Scesi le scale della mia complessa villa cercando di non inciampare nei miei passi ancora assonnata, sentii dei rumori provenienti dalla cucina allora mi avviai trovando mia madre e mio padre intenti a preparare la colazione
"Buongiorno" bisbigliai sbadigliando
"Buongiorno!" Si esaltarono i miei genitori venendomi ad abbracciare, erano saliti in Francia nel giorno del mio diploma ma sono sempre stati troppo presi dal loro lavoro per pensare a me "scusaci per ieri, ma a quanto pare trovare Giulio non ti ha dispiaciuta" scherzò mia madre afferrando una busta da una delle sedie dell'ampia cucina
"Questo è un regalino di bentornato" continuò poi porgendomelo, io sorrisi di cuore afferrando il sacco "ma non dovevate"
"È il minimo per ieri" disse mio padre lasciandomi un bacio sulla testa, aprii il sacco ben spillato trovandoci dentro uno zaino di pelle meraviglioso "grazie, è stupendo" dissi stringendoli nuovamente a me, di una cosa non potevo mai lamentarmi, sapevano fare dei bei regali.
"Noi dobbiamo andare a lavoro, ma ci vediamo più tardi". Nel frattempo il citofono interruppe la conversazione facendomi correre verso di esso "chi è?"
"Scommetto che in questi cinque anni il tuo spocchioso fidanzato non ti ha fatto toccare una tavola"

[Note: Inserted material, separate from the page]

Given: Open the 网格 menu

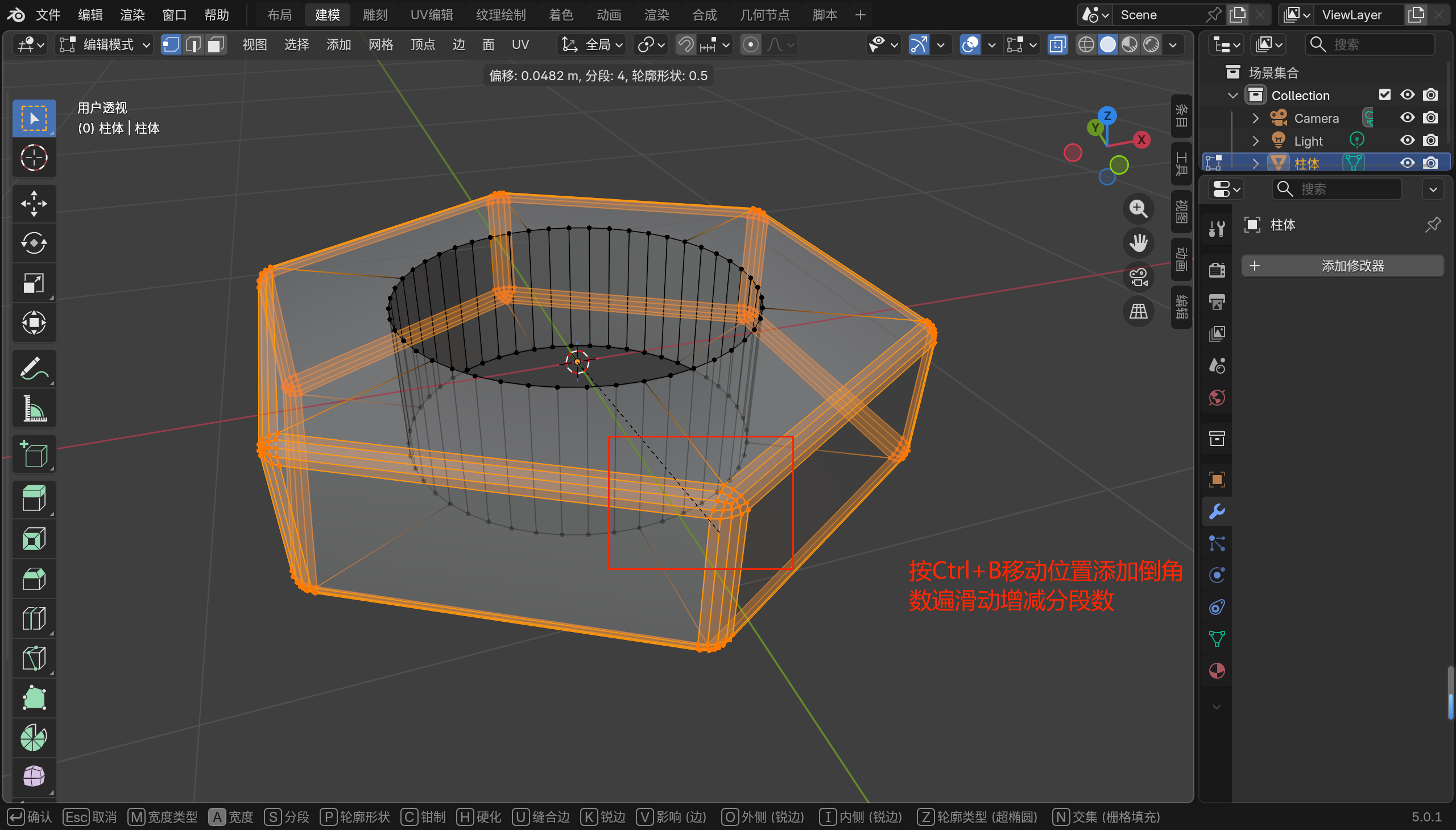Looking at the screenshot, I should coord(380,44).

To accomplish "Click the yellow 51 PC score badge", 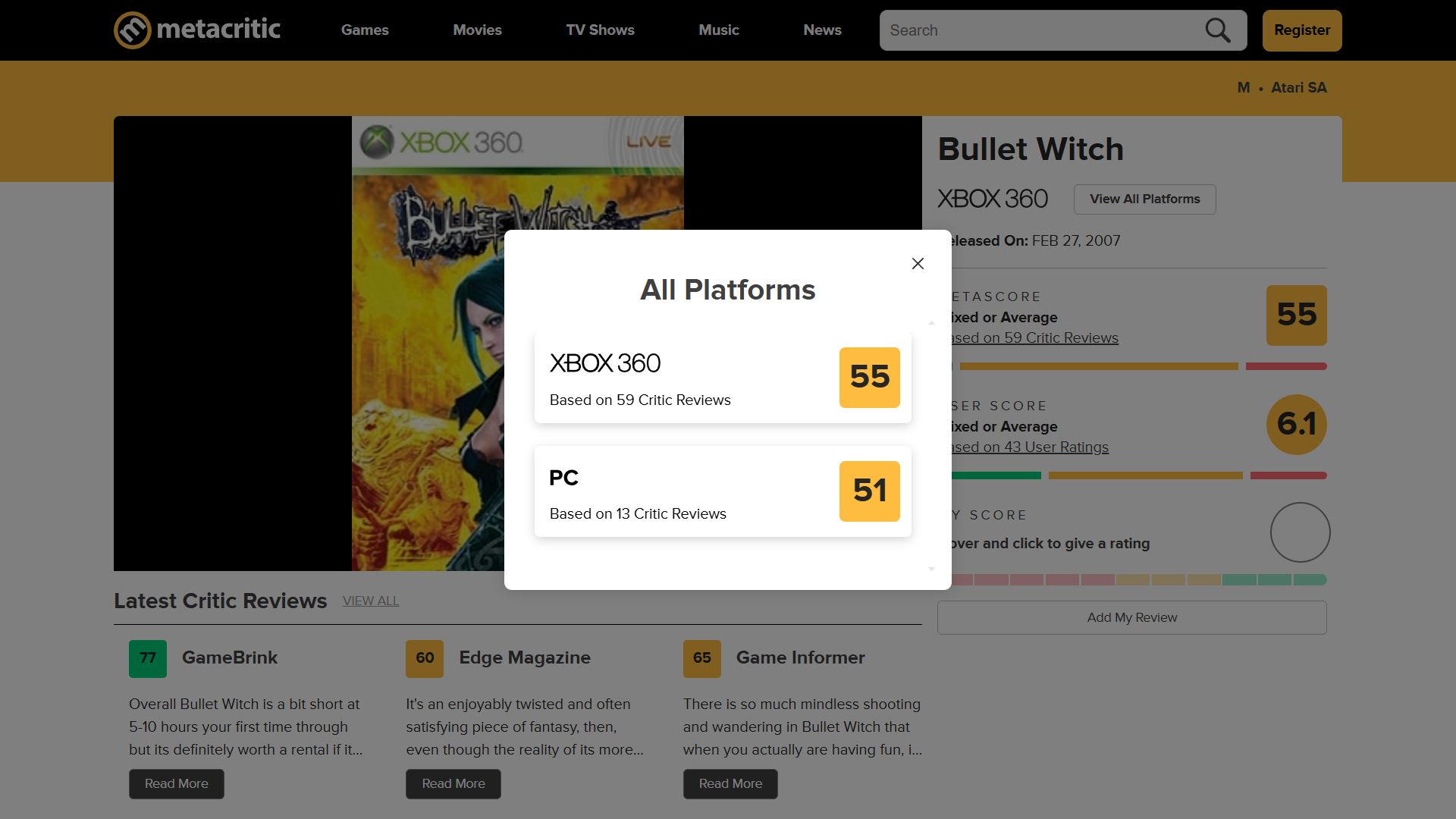I will (x=869, y=491).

Risi sentendo la voce del mio migliore amico, non risposi, semplicemente aprii il cancello e la porta, lo guardai avvicinarsi, col suo beani della obey e lo skate sotto al braccio, mi sorrise mentre percorreva il vialetto di casa mia
"Non è presto?" Domandai facendolo accomodare
"Non è mai troppo presto per lo skate"
Mi aveva insegnato ad andarci qualche anno prima che partissi, ci divertivamo un mondo a girare per il quartiere sulla tavola fingendoci più grandi e ammisi a me stessa che mi mancava molto fare skateboarding
"Oh Giulio!" Esclamò mia madre vedendolo sulla soglia dell'ingresso
"Era tanto che le lezioni di vita non riempiono queste case" lui sorrise semplicemente affiancandomi
"Wow! Non so se la Francia ha fatto accorciare Eleonora o sei tu che sei cresciuto tanto" fece mio padre non rendendosi conto che adesso Giulio aveva ventun'anni, lui in tutta risposta finse un sorriso. Non aveva mai avuto un padre e il comportamento menefreghista del mio lo faceva innervosire sempre.

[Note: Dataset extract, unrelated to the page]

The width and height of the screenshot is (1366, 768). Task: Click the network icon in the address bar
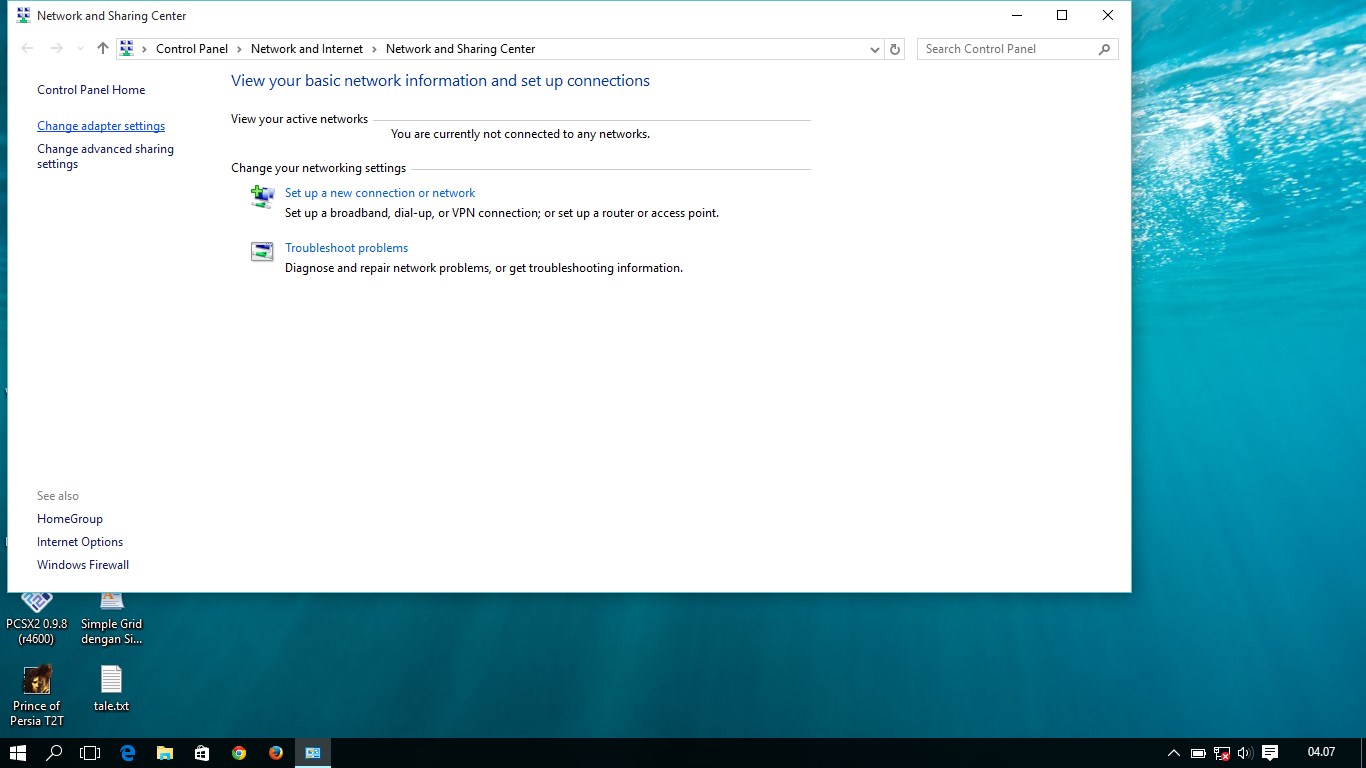coord(126,48)
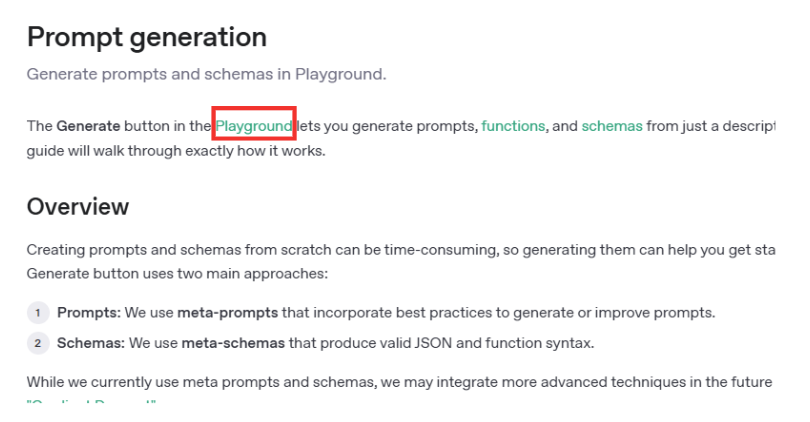Click the bold Prompts: list label
This screenshot has height=422, width=810.
[x=88, y=313]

"Salgo a cambiarmi" dissi guardando la mia tenuta da notte.
Jeans neri, Vans nere e una canottiera della obey. Un filo di trucco per non apparire un cadavere e scesi le scale in tutta tranquillità
"Sono andati via?"
"Già" fece lui mentre io riempivo il mio nuovo zaino per uscire "dov'è la tua tavola?" Mi chiese ancora mentre si guardava intorno, anche casa mia era cambiata, i muri bianchi pieni di libri adesso erano rossi e tappezzati di quadri e il divano da sei posti adesso era diventato una penisola da quattro di pelle nera, il televisore era più grande e tutto mi sembrava più spoglio e poco vissuto
"È in camera mia" dissi tornando su per le scale in ciliegio. Aprii il mio armadio spostando la catasta di vestiti lanciati alla rinfusa e lo trovai, intanto e perfetto come lo avevo lasciato, le ruote fucsia e la tavola piena di adesivi, lo presi tra le mani risvegliando tantissimi bei ricordi
"È ancora perfetto" disse Giulio alle mie spalle
"Stavo notando questo" dissi voltandomi verso di lui che mi fece cenno di scendere.

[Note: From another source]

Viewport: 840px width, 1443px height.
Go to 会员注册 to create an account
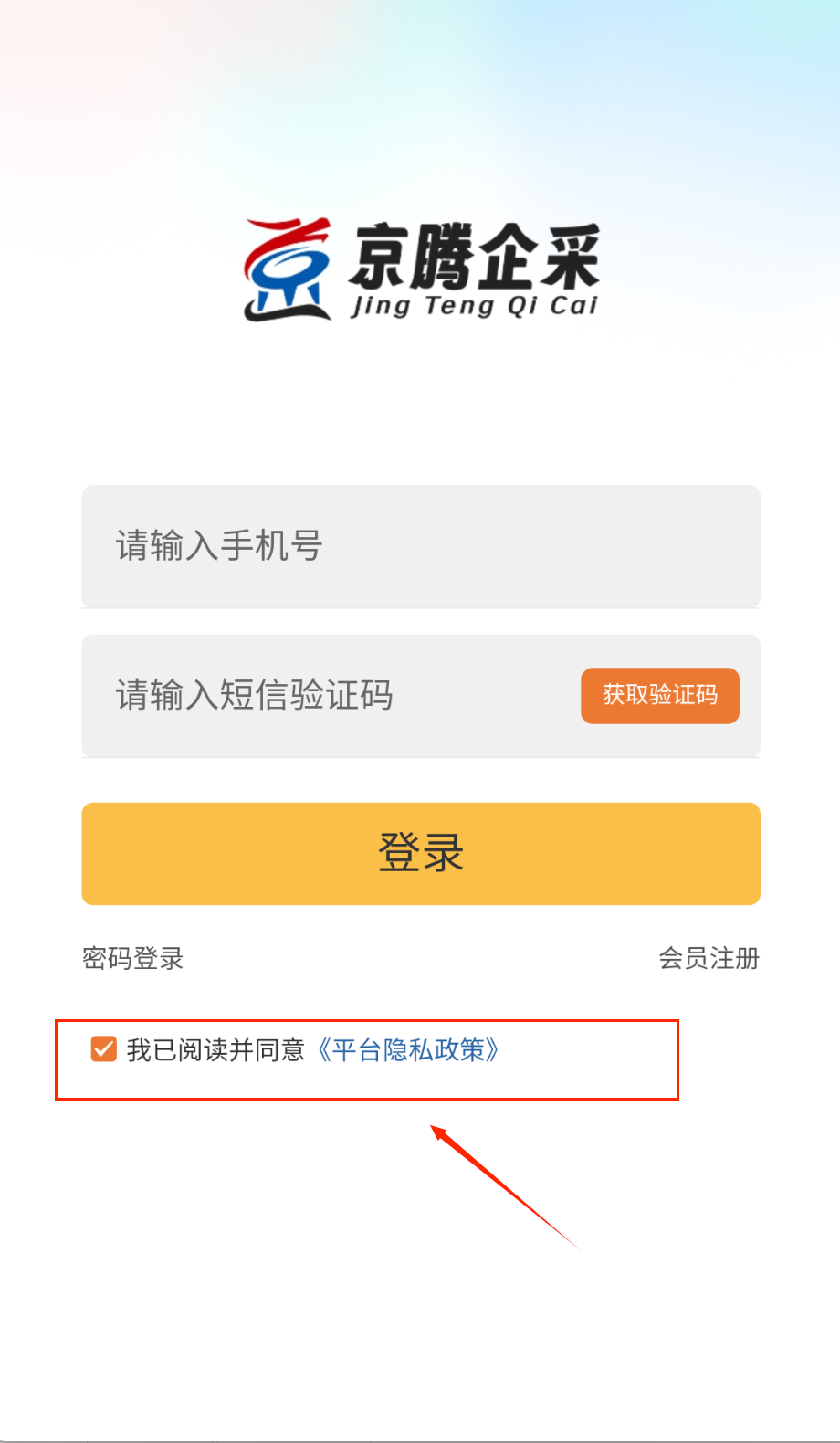709,958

"Come va col tuo spocchioso ragazzo?" Mi domandò cominciando a dare slanci col piede, feci come lui "come si chiama? Lauren? Louis?" Risi al suo menefreghismo "Lucas"
Ma il cuore mi perse un battito "ci siamo lasciati" bisbigliai notando quanto facesse male dirlo ad alta voce
"Era un idiota" disse lui girando a sinistra, l'aria mi sfiorava il viso e mi sentivo bene
"Dove andiamo?"
"Adesso vedi" mi liquidò semplicemente."Mi scusi!" Urlai ad una signora che non mi aveva vista arrivare, le mie guance si tinsero di rosso mentre Giulio rideva davanti a me.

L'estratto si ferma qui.